== Available records ==
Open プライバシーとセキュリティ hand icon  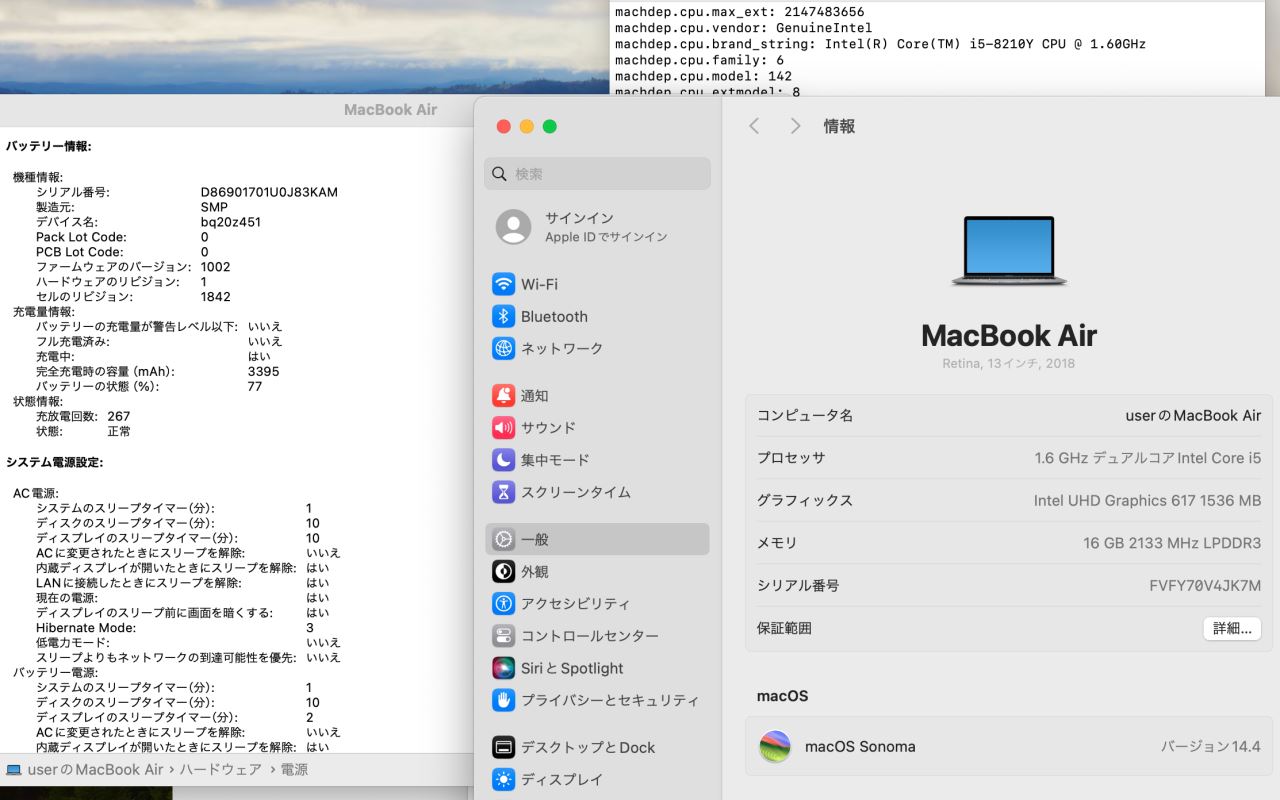point(503,700)
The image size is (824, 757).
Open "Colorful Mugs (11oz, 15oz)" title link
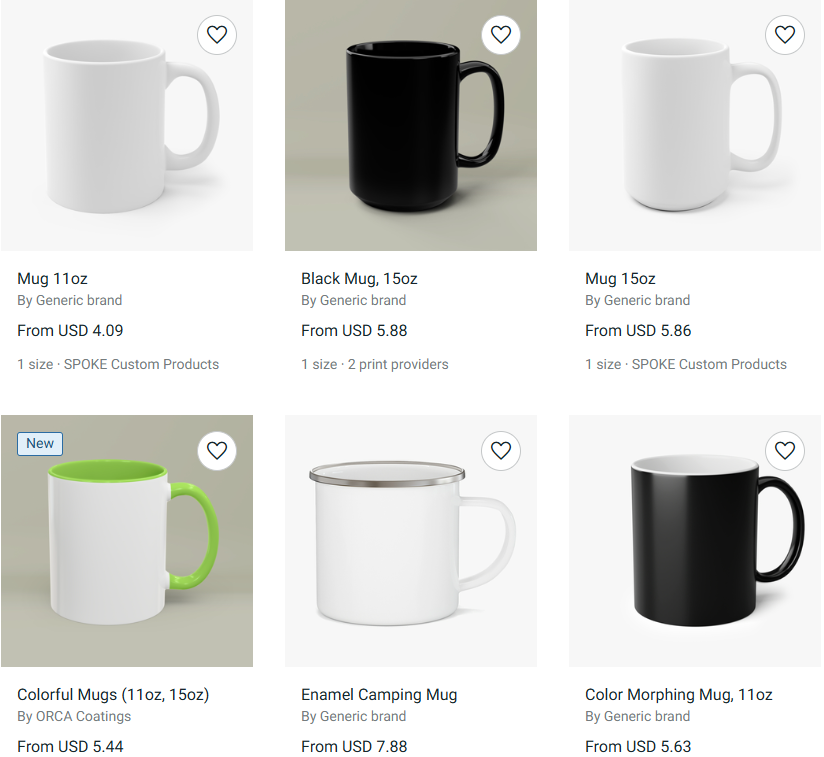coord(113,695)
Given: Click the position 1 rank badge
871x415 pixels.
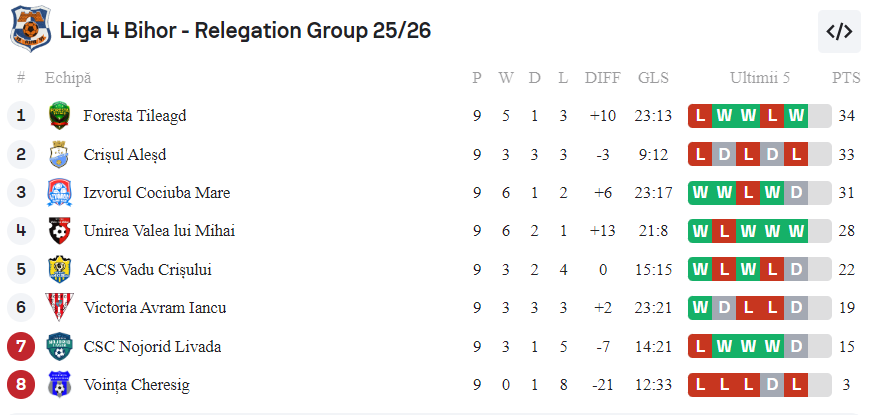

== Job ==
Please give the entries as a Markdown table with columns "No." and "Line", starting at the line containing "The image size is (824, 757)." and running through the end of the entries, both ends included. Number each row, skip blank lines, and leave the pictures out.

== In response ==
| No. | Line |
|---|---|
| 1 | The image size is (824, 757). |
| 2 | Open "Colorful Mugs (11oz, 15oz)" title link |
| 3 | coord(113,695) |
| 4 | Given: Click the position 1 rank badge |
| 5 | 871x415 pixels. |